"'Punch her again,' added Will; and, as he did not indicate who
was to act, all four of his party obeyed the order."—Page 263.

"Punch her again!" added Will; and as he did not indicate who was to act, all four of his party obeyed the order, the other four being at the stern to receive the assailants of the other boat, which had not yet come within punching distance of the caisson.

The effect of all these blows was to riddle the bows of the Dasher, and crowd her away from the tow. As the latter was now making at least three miles an hour, the shattered barge fell astern of her prey. The water was pouring in at the bow of the boat through half a dozen ragged holes, and the craft was settling rapidly.

"We are sinking!" cried one of the Chesterfields.

Mad Twinker seemed to realize the situation by this time, and all his warlike energy evaporated. He called the remaining Topovers from the bow, and several of his crew from the forward thwarts. As the boat had been well down by the head on account of the weight of the five boarders who had been stationed there, the order of the coxswain relieved the boat from her peril immediately. But she seemed to be half full of water.

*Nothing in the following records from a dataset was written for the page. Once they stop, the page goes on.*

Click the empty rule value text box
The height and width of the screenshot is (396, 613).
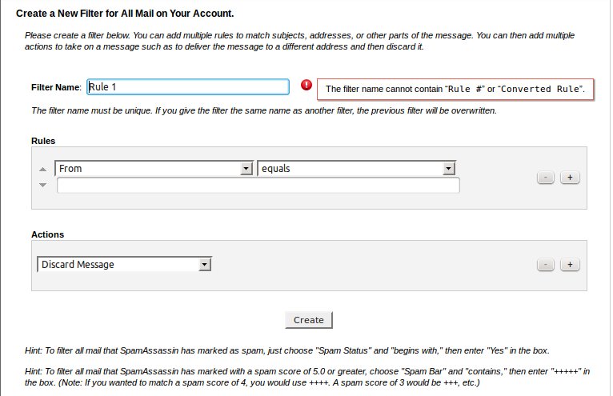point(258,186)
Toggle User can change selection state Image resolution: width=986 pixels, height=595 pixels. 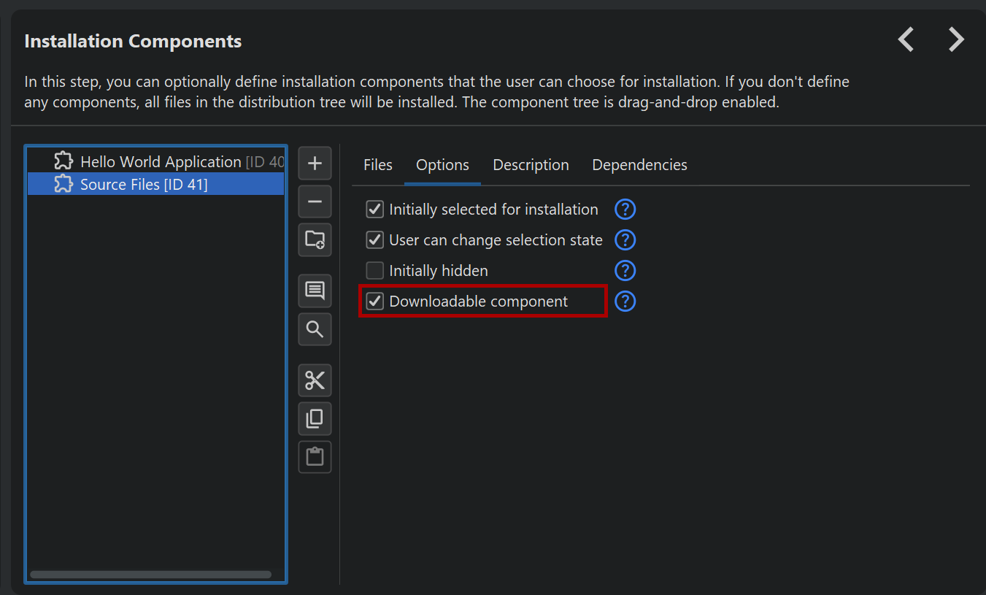tap(374, 240)
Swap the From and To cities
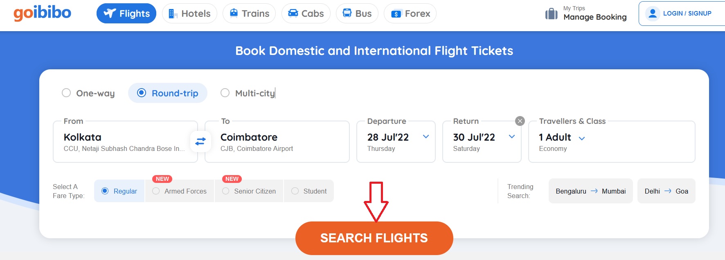The width and height of the screenshot is (725, 260). click(x=200, y=141)
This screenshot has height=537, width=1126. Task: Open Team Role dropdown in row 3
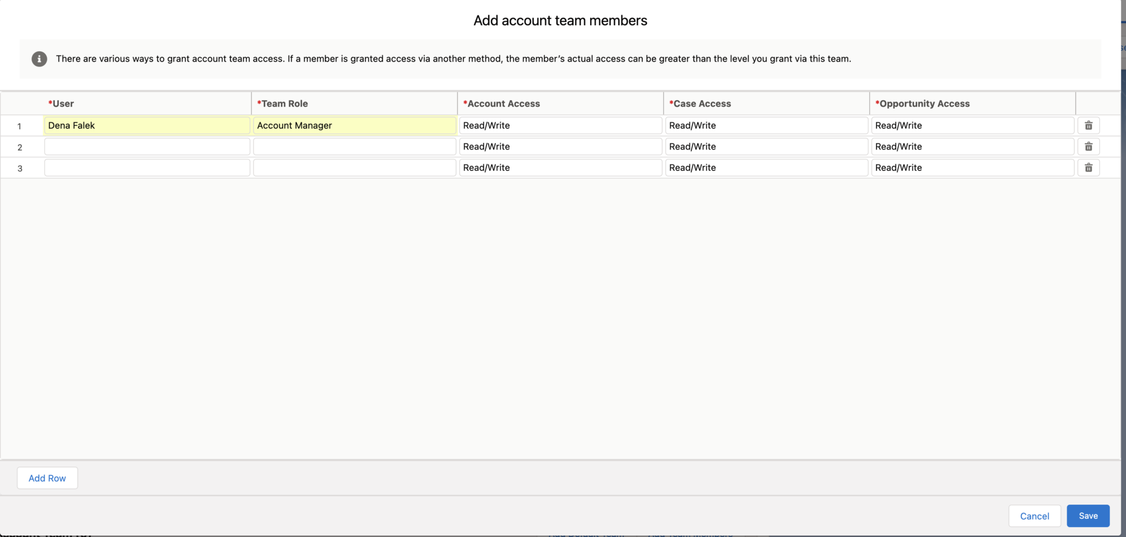[x=355, y=168]
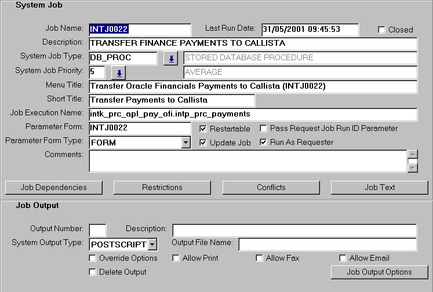The height and width of the screenshot is (292, 433).
Task: Tick the Allow Email checkbox
Action: click(343, 258)
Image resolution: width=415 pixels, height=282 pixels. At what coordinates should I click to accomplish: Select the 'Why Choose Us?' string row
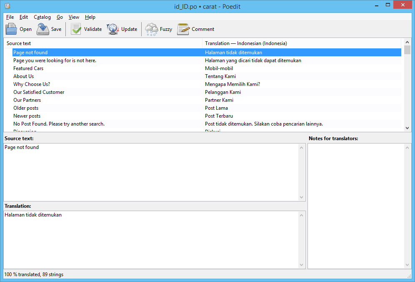(32, 84)
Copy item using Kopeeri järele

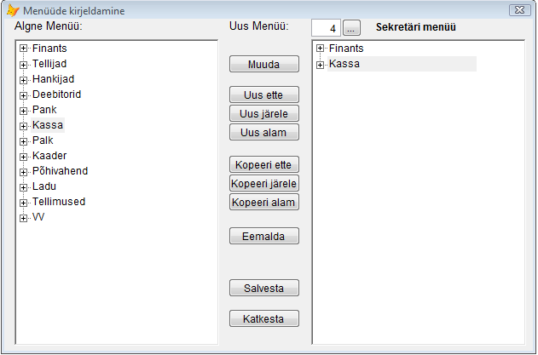(263, 183)
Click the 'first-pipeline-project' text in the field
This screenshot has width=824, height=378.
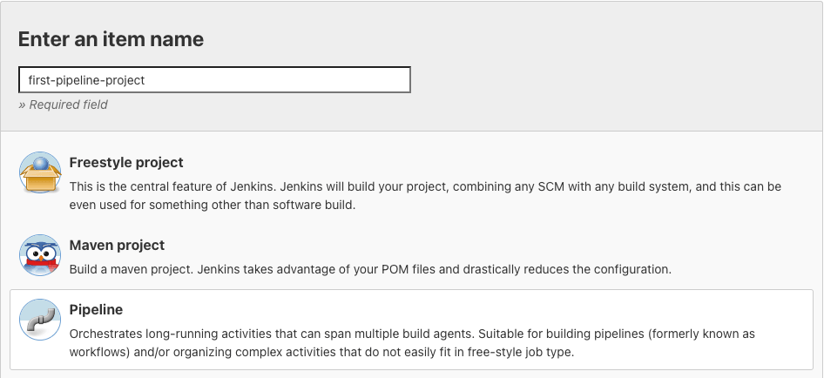(86, 79)
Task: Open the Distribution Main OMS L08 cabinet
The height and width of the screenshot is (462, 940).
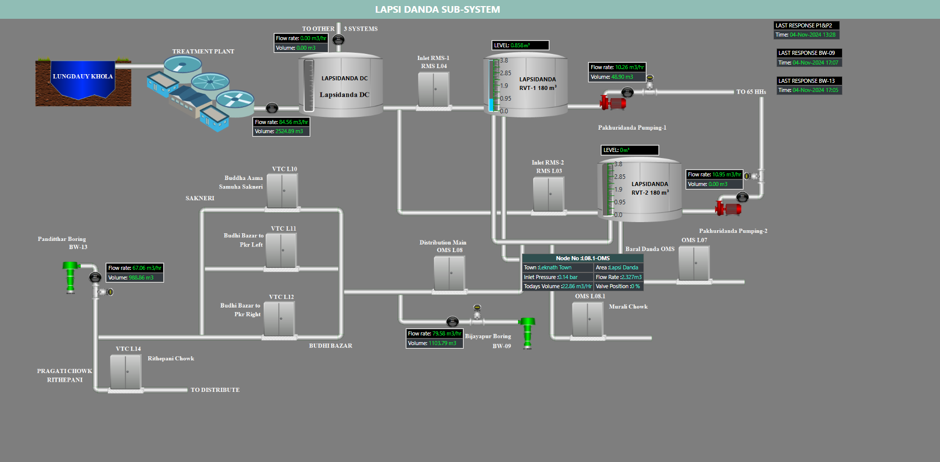Action: [449, 274]
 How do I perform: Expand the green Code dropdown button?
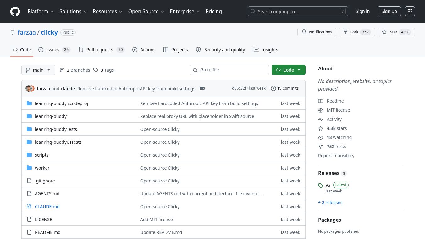tap(288, 70)
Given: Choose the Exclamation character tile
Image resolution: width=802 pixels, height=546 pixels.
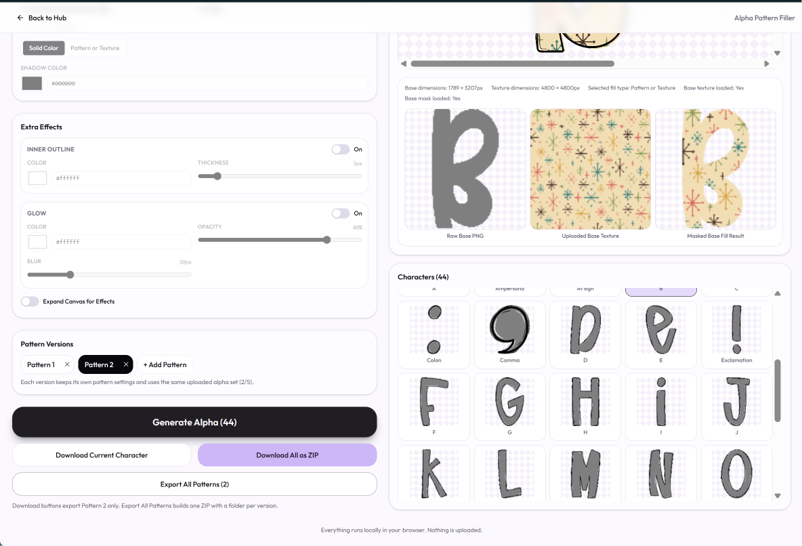Looking at the screenshot, I should [736, 335].
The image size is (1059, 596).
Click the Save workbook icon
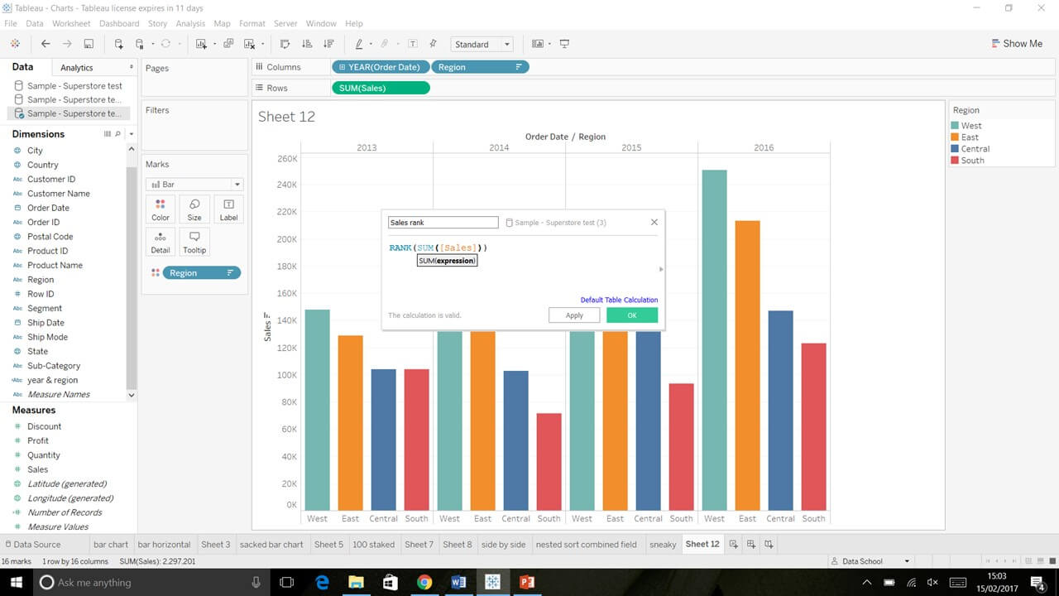(89, 44)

Three of the Topovers had secured a footing on the caisson. All of them struck on their faces, and Will could easily have rolled them into the water; but no attention was given to them, and they crawled out from under the pikes of the victorious defenders of the craft. They made their way to the forward end of the tow; but the disaster to the Dasher disturbed their calculations, and suddenly cooled their warlike enthusiasm.

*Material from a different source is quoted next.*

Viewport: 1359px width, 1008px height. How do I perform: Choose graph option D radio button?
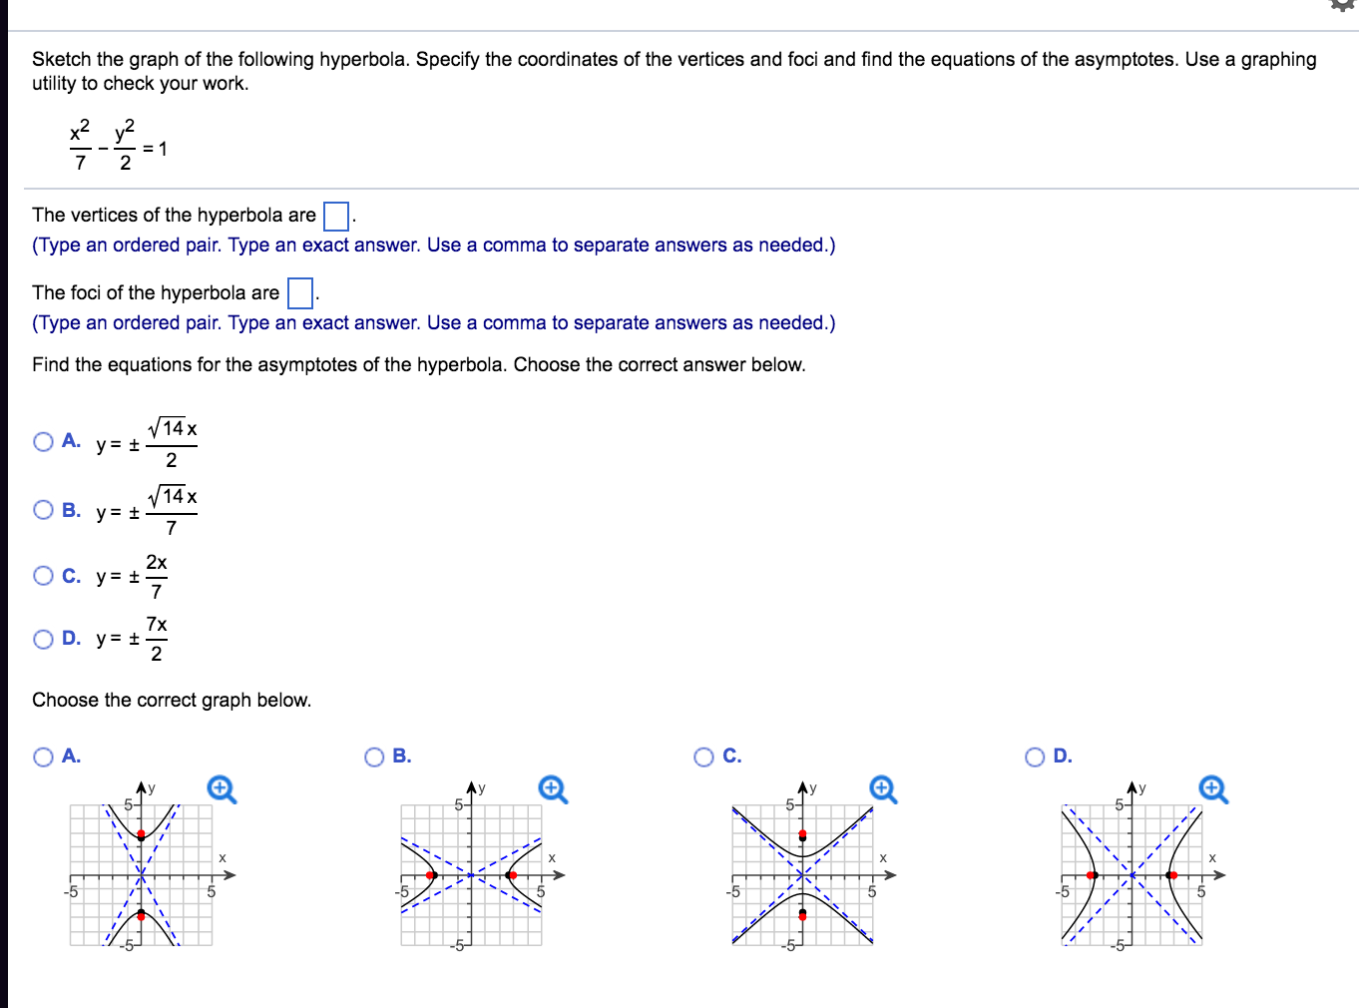pyautogui.click(x=1035, y=756)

"That boat has had enough of it for to-day," said Will Orwell, as he glanced at the Racer approaching at the stern of the caisson.

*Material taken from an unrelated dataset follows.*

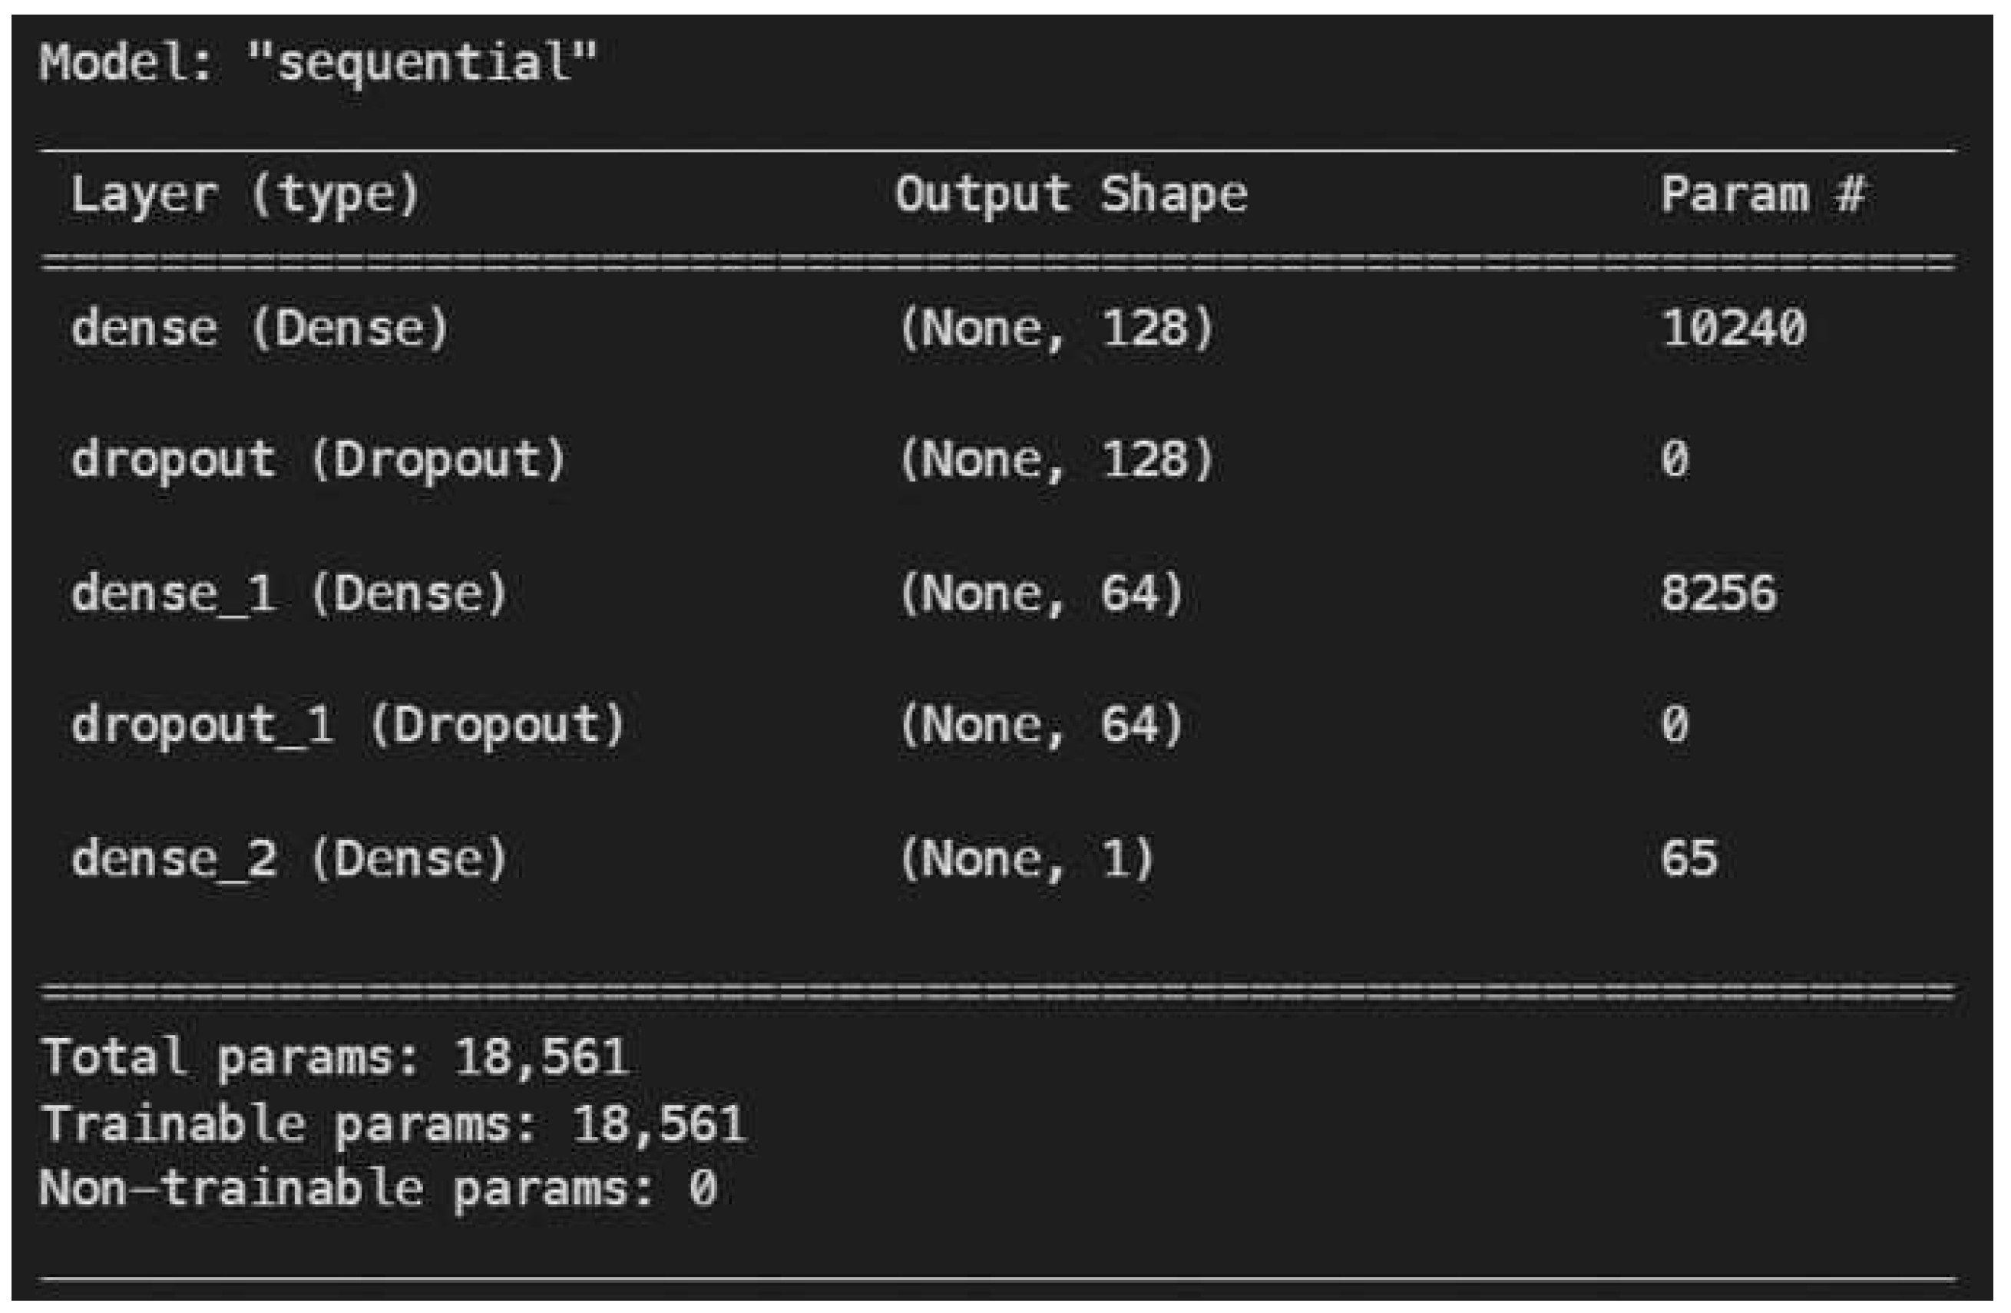Click the "Non-trainable params: 0" line
The width and height of the screenshot is (2011, 1313).
tap(379, 1189)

"She can't do anything more if she tries," replied Lew Shoreham. "We can make short work of the other barge."

But Jeff Monroe, the coxswain of the Racer, was not blind. He had been watching the onslaught of the Dasher, and had seen her bow riddled by the pikes of the defenders of the caisson. He could see her settled down in the water almost to her gunwale. Four pikes were poised ready to inflict the same chastisement upon his own craft, and against such weapons he was powerless to contend. He gave the order to hold water when the Racer was within ten feet of the caisson, and then to back her.

"He has concluded not to take his punching," said Will Orwell, who had reinforced the stern with his party.